You are here
Freshwater appeals again
John Freshwater, the middle school science teacher in Mount Vernon, Ohio, who was fired over his inappropriate religious activity in the classroom — including teaching creationism — is now taking his case to the Ohio Supreme Court. In 2008, a local family accused Freshwater of engaging in inappropriate religious activity and sued Freshwater and the district. The Mount Vernon City School Board then voted to begin proceedings to terminate his employment.
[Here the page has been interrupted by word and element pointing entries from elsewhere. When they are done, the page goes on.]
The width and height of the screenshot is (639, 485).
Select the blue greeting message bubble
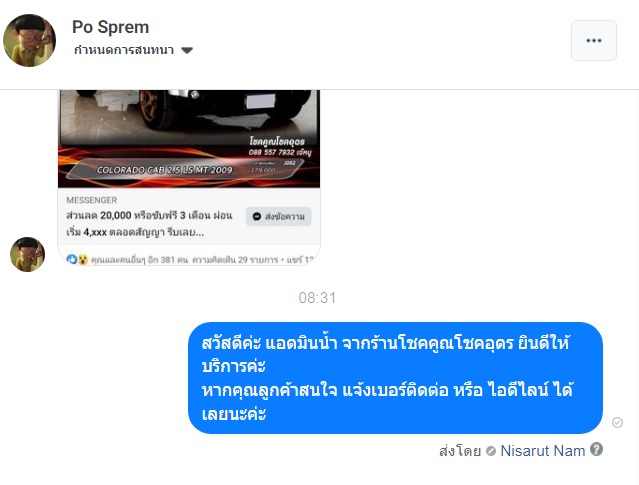tap(395, 378)
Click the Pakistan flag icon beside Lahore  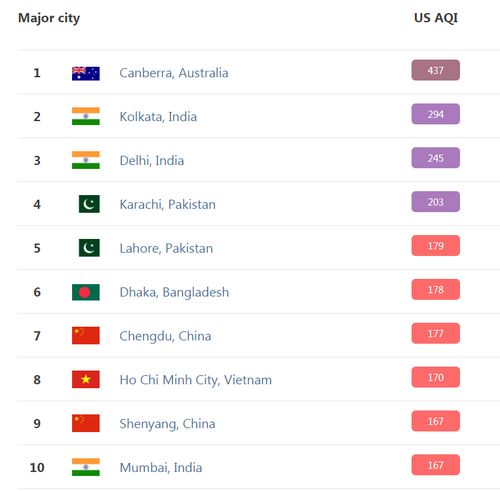(89, 248)
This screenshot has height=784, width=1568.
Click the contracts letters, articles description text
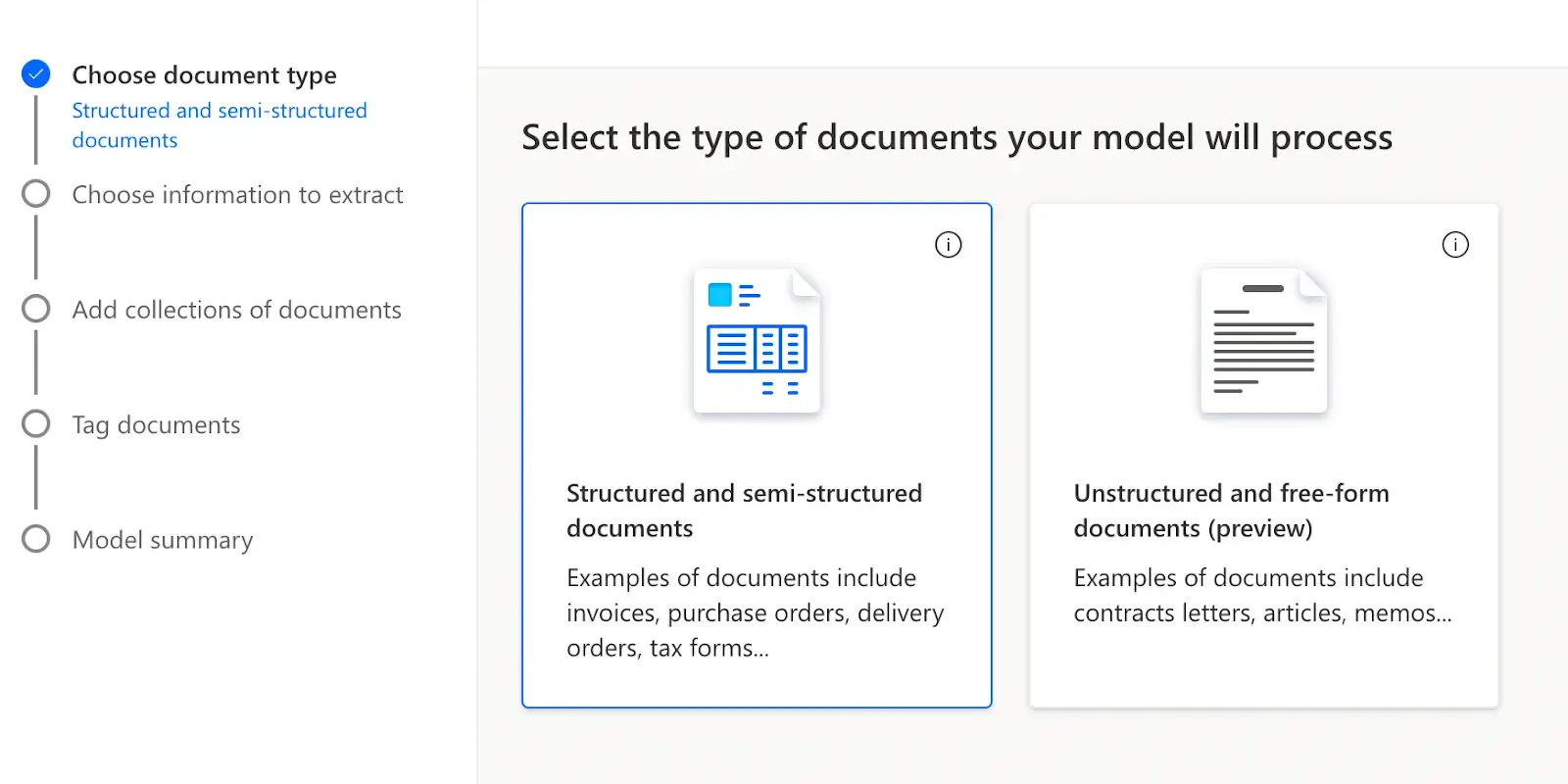coord(1262,596)
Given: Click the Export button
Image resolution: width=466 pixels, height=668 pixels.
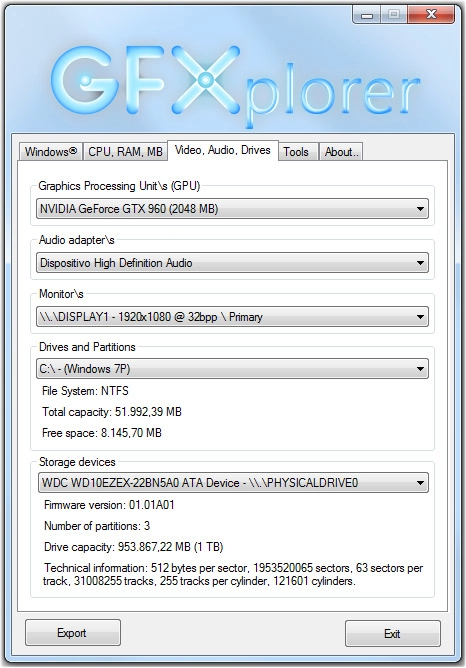Looking at the screenshot, I should [x=72, y=633].
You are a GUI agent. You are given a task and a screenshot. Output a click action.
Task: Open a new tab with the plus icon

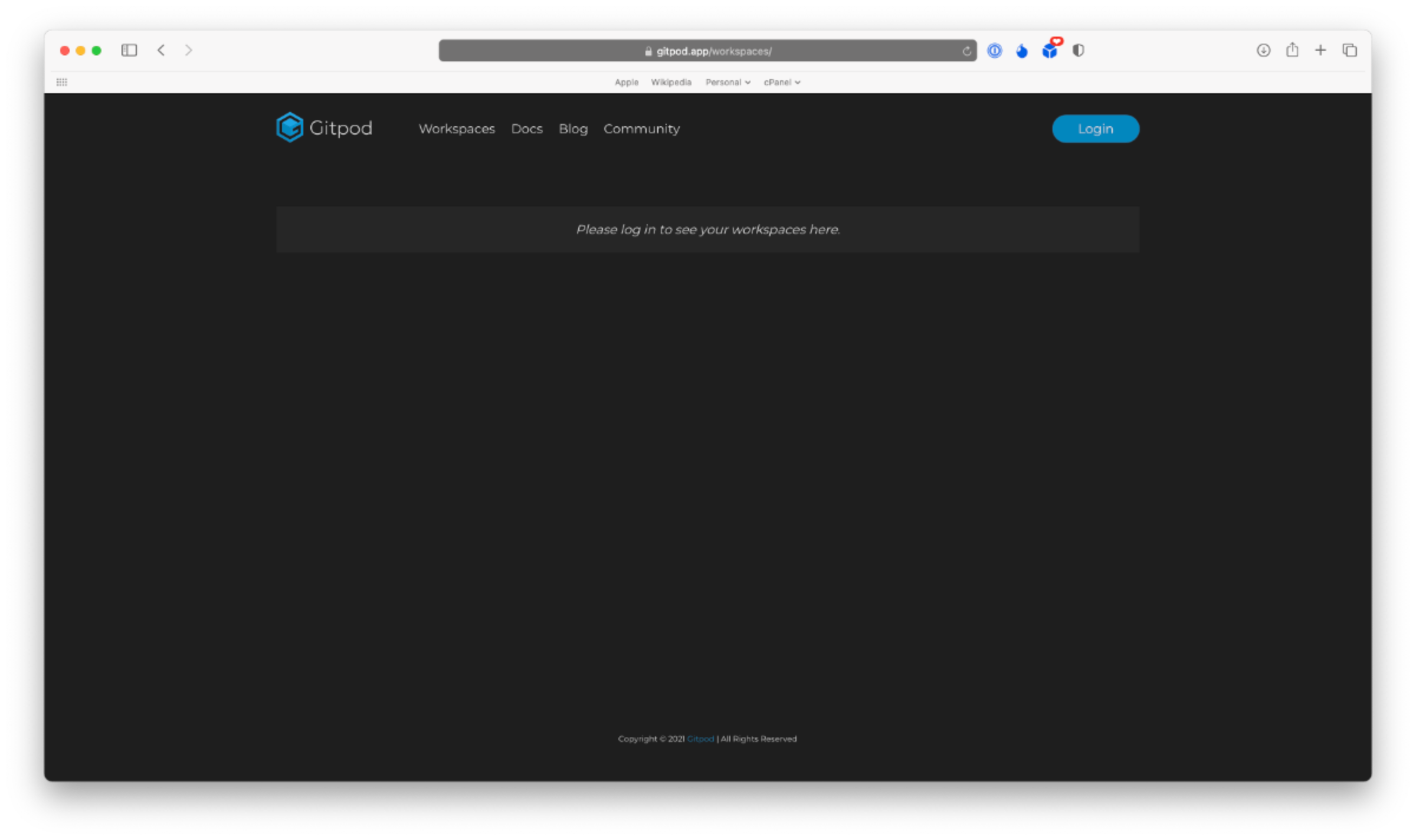tap(1320, 50)
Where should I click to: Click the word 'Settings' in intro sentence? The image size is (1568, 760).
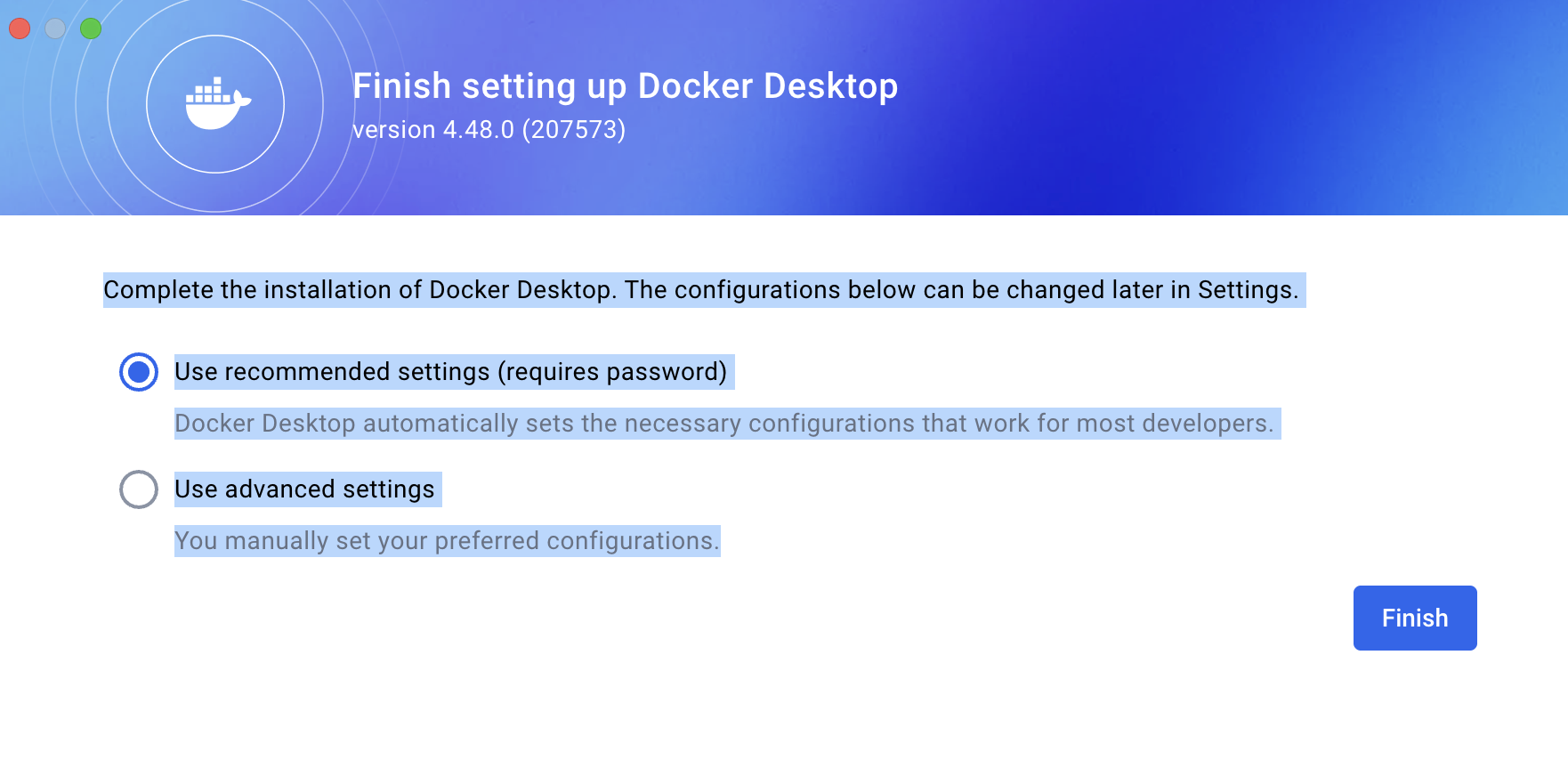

After thorough administrative hearings that proceeded over two years and involved more than eighty witnesses, the referee presiding over the hearings issued his recommendation that the board terminate Freshwater's employment with the district, and the board voted to do so in January 2011. (The lawsuit against Freshwater was settled in the meantime.)
Freshwater challenged his termination in the Knox County Court of Common Pleas in February 2011, but the court found "there is clear and convincing evidence to support the Board of Education's termination of Freshwater's contract(s) for good and just cause." Freshwater then appealed the decision to Ohio's Fifth District Court of Appeals in December 2011. NCSE filed a friend-of-the-court brief (PDF) with the appellate court, arguing that Freshwater's materials and methods concerning evolution "have no basis in science and serve no pedagogical purpose." (NCSE's amicus curiae brief was prepared pro bono by attorneys from Willkie Farr & Gallagher LLP and Calfee, Halter & Griswold LLP.) In March 2012, the Fifth District Court of Appeals upheld (PDF) the lower court's rejection of Freshwater's challenge.
With respect to his teaching of creationism, Freshwater's latest brief alleges (PDF), "Freshwater sought to encourage his students to differentiate between facts and theories, and to identify and discuss instances where textbook statements were subject to intellectual and scientific debate," argues, "[t]he fact that one competing theory on the formation of the universe and the beginning of life is consistent with the teachings of multiple major world religions simply does not justify interference with students' and teachers' academic freedom," and accuses the board's action of manifesting "a clear and distinct hostility toward the major world religions whose teachings are consistent with the alternative theories discussed in Freshwater's classes ... [which] runs directly afoul of the First Amendment's Establishment Clause."